Some thoughts to the topic:
This what happened at the the siege of Jerusalem:
The death rate among the besieged increased. Soon, the Kidron valley and the Valley of Hinnom were filled with corpses. One defector told Titus that their number was estimated at 115,880. Desperate people tried to leave Jerusalem. When they had succeeded in passing their own lines and had not been killed by Roman patrols, they reached the palisade. Here they surrendered: as prisoners, they were at last entitled to some bread. Some of them ate so much, that they could not stomach it and died. In that case, their oedemaous bodies were cut open by the Syrian and Arab warders, who knew that some of these people had swallowed coins before they started their ill fated expedition. Titus refrained from punishing these violators when he discovered that there were too many. One of the defectors was the famous teacher Yohanan ben Zakkai, who escaped in a coffin and saved his life by predicting Titus that he, too, would be an emperor.

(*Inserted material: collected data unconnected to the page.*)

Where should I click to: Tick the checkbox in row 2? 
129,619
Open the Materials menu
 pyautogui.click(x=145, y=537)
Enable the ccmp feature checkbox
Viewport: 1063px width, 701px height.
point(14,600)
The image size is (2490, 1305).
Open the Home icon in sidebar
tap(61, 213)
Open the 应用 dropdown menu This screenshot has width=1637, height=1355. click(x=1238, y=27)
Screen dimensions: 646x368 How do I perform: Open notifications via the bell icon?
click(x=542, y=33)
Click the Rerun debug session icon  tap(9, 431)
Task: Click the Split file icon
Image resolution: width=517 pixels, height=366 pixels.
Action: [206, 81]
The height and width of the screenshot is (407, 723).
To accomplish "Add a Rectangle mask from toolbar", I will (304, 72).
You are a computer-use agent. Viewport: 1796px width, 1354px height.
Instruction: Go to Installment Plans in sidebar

http://www.livius.org/articles/concept/roman-jewish-wars/roman-jewish-wars-4/?
That Gehenna was used as a garbage dump lacks historical evidence and relies on the explanation of a 13th century Jew. That Gehenna became the name of hell in the aftermath of this desctruction would not explain its prior use, especially that of James:
James 3:6:
and the tongue [is] fire, the world of unrighteousness; the tongue is set in our members, the defiler of the whole body, and which sets fire to the course of nature, and is set on fire of hell [Gehenna].
Does this imply that Gehenna was actually a fiery place at the time of Christ? I suppose the child sacrifices where too long ago to be present in the mind of the people from Jerusalem, so what was James referring to if Gehenna was not used as a garbage dump? Or was James simply referring to what Jesus had taught, how likely is it that actually Jesus was the first to employ Gehenna as the name of future punishment?
Concerning Jewish thought at the time of Christ, I have not yet read any extra biblical Jewish text that features remedial punishment in the afterlife, is there any source other than the Talmud? However Plato wrote that some are banished to Tartarus for a year and then might escape if their wickedness is not incurable, maybe the Jews got the idea from him.